Excavation begins for $140 million life sciences building
By Krishna Ramanujan

Digging the foundation for the new $140 million Life Sciences Technology Building (LSTB) at Cornell University has begun. In mid-August, 15 dump trucks began hauling dirt, and completion of excavation of the Alumni Field site on Tower Road east of Garden Avenue is expected by the end of October.
The building, designed by noted architect Richard Meier '56, is scheduled to open in late 2007, when it will become the centerpiece of Cornell's New Life Sciences Initiative, a $600 million cross-campus research program.
Construction manager Brian Brown issued a warning to the campus community about the danger of walking along the south side of Tower Road across the driveway leading into the construction site. "We continue to battle with the safety aspects of people walking in front of the construction entrance," said Brown. People are advised to obey the signs that are posted and cross the street and use the sidewalk on the other side.
As workers remove dirt, they are installing a 20-foot-deep shoring system. Recently, the last of 106 vertical beams were put in place. Wood boards are placed between the vertical beams to create retaining walls to hold back the earth.
Trucks are delivering stripped topsoil to the Cornell grounds department for reuse around campus, and 40 percent of the subgrade dirt is being used to create new soccer fields on Game Farm Road. The remainder will refill an abandoned stone quarry off Ellis Hollow road.

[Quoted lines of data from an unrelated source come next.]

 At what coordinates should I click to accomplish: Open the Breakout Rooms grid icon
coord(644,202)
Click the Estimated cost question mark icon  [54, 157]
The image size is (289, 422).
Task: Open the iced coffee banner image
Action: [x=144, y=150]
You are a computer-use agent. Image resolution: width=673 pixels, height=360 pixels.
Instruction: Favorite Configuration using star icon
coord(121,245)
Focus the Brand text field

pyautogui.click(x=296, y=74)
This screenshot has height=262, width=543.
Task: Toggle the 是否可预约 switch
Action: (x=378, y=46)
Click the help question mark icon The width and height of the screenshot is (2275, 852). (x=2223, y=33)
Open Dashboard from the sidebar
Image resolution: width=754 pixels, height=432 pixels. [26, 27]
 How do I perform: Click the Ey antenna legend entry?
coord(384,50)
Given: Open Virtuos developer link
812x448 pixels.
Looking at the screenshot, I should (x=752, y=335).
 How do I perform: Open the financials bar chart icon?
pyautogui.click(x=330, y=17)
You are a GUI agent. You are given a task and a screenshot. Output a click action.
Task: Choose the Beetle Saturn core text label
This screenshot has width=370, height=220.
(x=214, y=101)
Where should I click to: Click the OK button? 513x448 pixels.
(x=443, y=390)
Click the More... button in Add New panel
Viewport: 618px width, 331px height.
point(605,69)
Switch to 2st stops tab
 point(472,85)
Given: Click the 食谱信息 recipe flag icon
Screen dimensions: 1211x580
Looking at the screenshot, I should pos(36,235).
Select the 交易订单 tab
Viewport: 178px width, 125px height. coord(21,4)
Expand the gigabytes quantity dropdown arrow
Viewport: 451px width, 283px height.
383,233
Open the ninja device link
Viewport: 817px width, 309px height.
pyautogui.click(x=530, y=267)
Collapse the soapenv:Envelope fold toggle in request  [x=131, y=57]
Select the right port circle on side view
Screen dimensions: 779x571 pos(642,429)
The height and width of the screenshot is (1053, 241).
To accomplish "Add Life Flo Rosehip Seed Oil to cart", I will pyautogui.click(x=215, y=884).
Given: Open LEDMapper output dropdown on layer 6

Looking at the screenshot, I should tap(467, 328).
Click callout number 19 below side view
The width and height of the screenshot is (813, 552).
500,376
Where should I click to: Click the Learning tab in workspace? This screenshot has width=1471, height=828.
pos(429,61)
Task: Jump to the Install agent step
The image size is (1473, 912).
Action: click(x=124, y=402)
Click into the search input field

The crew also recently moved utility lines, including irrigation pipes and buried electrical conduits encased in concrete. Storm and sanitary pipelines are being rerouted to the north of the new building.
Brown said that in late October crews will begin putting in the building's concrete basement foundation. He hopes to have that completed by spring and the frame of each floor built by the fall of 2006. Then the application of the building's exterior skin will begin.
"So by Christmas 2006, we should have something that looks like a building," Brown said.